Roboticist Catherine Mohr is on stage at TED2009.
She "works on surgical robots and robotic surgical procedures, using robots to make surgery safer — and to go places where human wrists and eyes simply can't."
She's talking about surgical robots and surgical vision technology. Surgeons are tailors, plumbers, butchers of medical industry.
History of surgery. How did we even come to believe that surgery — cutting and reforming — was OK? Shows picture of ancient trepanated (hole drilled in) skull. Goes back 5k to 10k years. This is the dawn of interventional surgery. How much was intended to be religious or therapeutic? we know that these patients lived for many years after being trepanned.
The itinerant barber surgeon – before age of anesthesia. Patient in pain was a public spectacle. Barber surgeon was almost a form of entertainment. Surgery was done on public in front of big crowd.
1847 — anesthesia. It gave surgeons freedom to operate, to delve deeper into body. A revolution in surgery. But problem: after surgery, the patients died, of massive infection. Surgery didn't hurt but it killed you.
Aseptic technique. Joseph Lister was thought to be a fool for believing that it was as important for surgeons to wash hands before surgery as after. After a while, the medical community warmed to the idea.
Healthy people don't need surgery, unhealthy people need surgery, but since they are unhealthy, it's harder for them to recover.

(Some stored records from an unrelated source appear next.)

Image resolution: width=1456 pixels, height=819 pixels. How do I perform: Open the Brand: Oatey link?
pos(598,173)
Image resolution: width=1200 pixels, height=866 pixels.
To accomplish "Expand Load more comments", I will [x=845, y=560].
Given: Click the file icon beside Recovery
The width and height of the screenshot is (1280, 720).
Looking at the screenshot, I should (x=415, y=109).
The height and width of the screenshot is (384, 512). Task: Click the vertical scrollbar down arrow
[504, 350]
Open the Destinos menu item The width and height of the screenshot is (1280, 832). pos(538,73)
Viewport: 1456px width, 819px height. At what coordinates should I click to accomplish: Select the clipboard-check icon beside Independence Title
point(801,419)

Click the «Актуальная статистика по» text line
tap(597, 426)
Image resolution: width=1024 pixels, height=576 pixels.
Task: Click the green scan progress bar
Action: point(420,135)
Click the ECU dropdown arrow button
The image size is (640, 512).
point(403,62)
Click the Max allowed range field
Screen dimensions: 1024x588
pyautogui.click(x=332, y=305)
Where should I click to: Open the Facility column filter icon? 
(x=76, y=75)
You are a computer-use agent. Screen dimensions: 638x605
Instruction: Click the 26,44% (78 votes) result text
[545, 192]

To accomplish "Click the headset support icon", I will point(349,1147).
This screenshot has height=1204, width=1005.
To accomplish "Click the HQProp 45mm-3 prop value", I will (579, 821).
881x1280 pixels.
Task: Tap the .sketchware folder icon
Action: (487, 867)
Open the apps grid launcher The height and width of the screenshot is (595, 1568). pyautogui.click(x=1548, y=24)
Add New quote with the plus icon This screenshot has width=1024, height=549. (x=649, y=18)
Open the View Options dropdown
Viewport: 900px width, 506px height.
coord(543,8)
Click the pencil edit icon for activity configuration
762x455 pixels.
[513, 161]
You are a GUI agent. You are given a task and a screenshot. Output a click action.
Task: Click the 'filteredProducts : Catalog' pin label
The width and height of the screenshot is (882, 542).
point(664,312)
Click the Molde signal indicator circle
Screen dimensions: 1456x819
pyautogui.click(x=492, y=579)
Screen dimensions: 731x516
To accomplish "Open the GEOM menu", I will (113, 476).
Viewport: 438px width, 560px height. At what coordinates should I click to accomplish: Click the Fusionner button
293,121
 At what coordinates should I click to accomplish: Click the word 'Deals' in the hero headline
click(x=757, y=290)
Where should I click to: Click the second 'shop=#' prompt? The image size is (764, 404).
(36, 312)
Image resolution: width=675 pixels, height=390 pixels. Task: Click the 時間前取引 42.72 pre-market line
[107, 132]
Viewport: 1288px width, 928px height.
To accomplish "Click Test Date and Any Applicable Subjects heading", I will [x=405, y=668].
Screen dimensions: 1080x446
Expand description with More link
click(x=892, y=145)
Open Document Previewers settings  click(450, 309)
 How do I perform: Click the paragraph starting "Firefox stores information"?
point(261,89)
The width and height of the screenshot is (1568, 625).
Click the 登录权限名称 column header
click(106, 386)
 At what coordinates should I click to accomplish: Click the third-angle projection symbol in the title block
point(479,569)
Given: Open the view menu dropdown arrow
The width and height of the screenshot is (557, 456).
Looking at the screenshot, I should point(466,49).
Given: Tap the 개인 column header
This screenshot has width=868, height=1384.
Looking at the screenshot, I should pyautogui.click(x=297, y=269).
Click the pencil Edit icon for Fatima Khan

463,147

Laparoscopy — small incisions. A lot easier on the body. Much easier to heal. But laparoscopy is hard to learn. Surgeons had to give up 3D vision, wrists, etc. External ergonomics are terrible. Instruments are working backwards. You need to take capability of your hand and put it at the business end of instrument.
Robotic surgery tool — the DaVinci — has "wrists" and 3D vision that greatly improve dexterity. She's showing amazing videos of heart and prostrate surgery. Tiny pincers at work.
Limitations — if you need to reach more places that just one, you need to move robot and open new holes in patient. Becomes time-consuming. To solve this we need to bring camera and instruments through one small tube. She's showing a new surgery tool — it looks like an HR Giger tentacle with mini tentacles that blossom open from the main trunk. Can inject dyes into cells and the light can make cancerous cells visible.